Abdominal binders or supportive garments may provide comfort, especially in the postpartum period. In severe cases, where the separation remains wide or you develop hernias, surgery may be necessary. Abdominoplasty, or tummy tuck surgery, repairs the connective tissue and restores abdominal strength.
How Pelvic Floor Physiotherapy Helps You Heal
Your core and pelvic floor work together like partners. When your abdominal wall weakens, your pelvic floor often struggles too. A pelvic floor physiotherapist can design a program that strengthens both at once. Through gentle manual therapy, guided breathing, and tailored exercises, they help you reconnect with your deep core muscles and restore function.
Pelvic floor physiotherapy also reduces symptoms like back pain, poor posture, and pelvic heaviness. By retraining your core and pelvic floor, you not only heal the separation but also prevent further injury.
Living Day-to-Day with Diastasis Recti
Diastasis recti affects how you move through your day. You may notice that lifting your baby, carrying groceries, or even getting out of bed feels harder than it used to. Your core provides the foundation for all movement, so when it weakens, you feel the impact in simple tasks. Clothes may fit differently, and the bulge in your stomach may make you feel self-conscious.
With treatment, you will gradually notice changes in your daily life. As your abdominal and pelvic floor muscles regain strength, your movements feel more stable and less painful. Tasks that once felt challenging like bending, standing tall, or breathing deeply, become easier again.

=== ACTIVITY ===
List the symptoms that the passage on diastasis recti says pelvic floor physiotherapy reduces.

=== RECORD EXCERPTS ===

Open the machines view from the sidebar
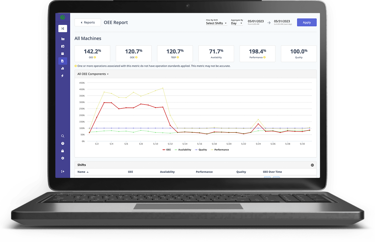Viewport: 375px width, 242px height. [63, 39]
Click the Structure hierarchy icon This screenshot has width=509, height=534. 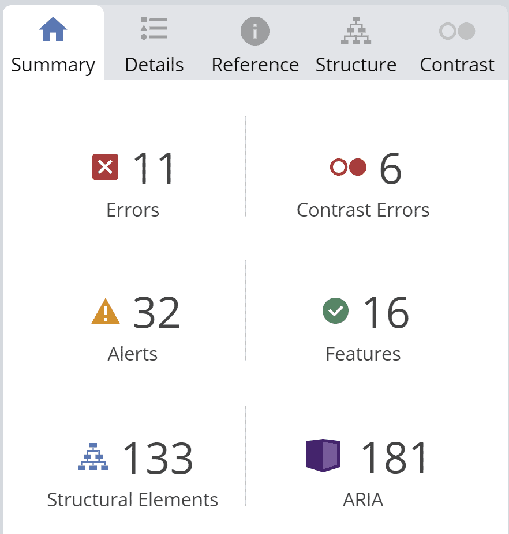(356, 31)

==

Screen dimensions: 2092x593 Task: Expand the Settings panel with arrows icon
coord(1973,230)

---

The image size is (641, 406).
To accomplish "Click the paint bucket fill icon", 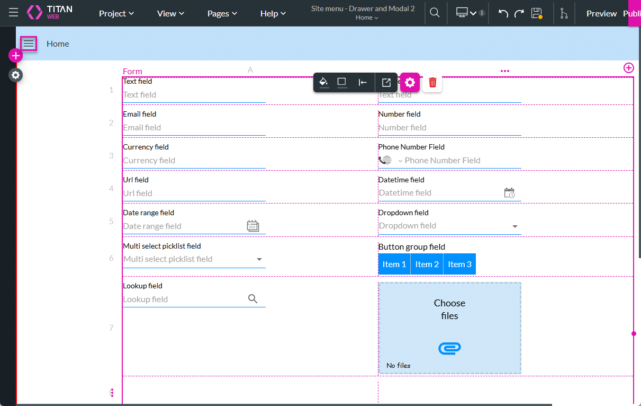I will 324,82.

=== SOLUTION FOR THIS TASK ===
- back pain
- poor posture
- pelvic heaviness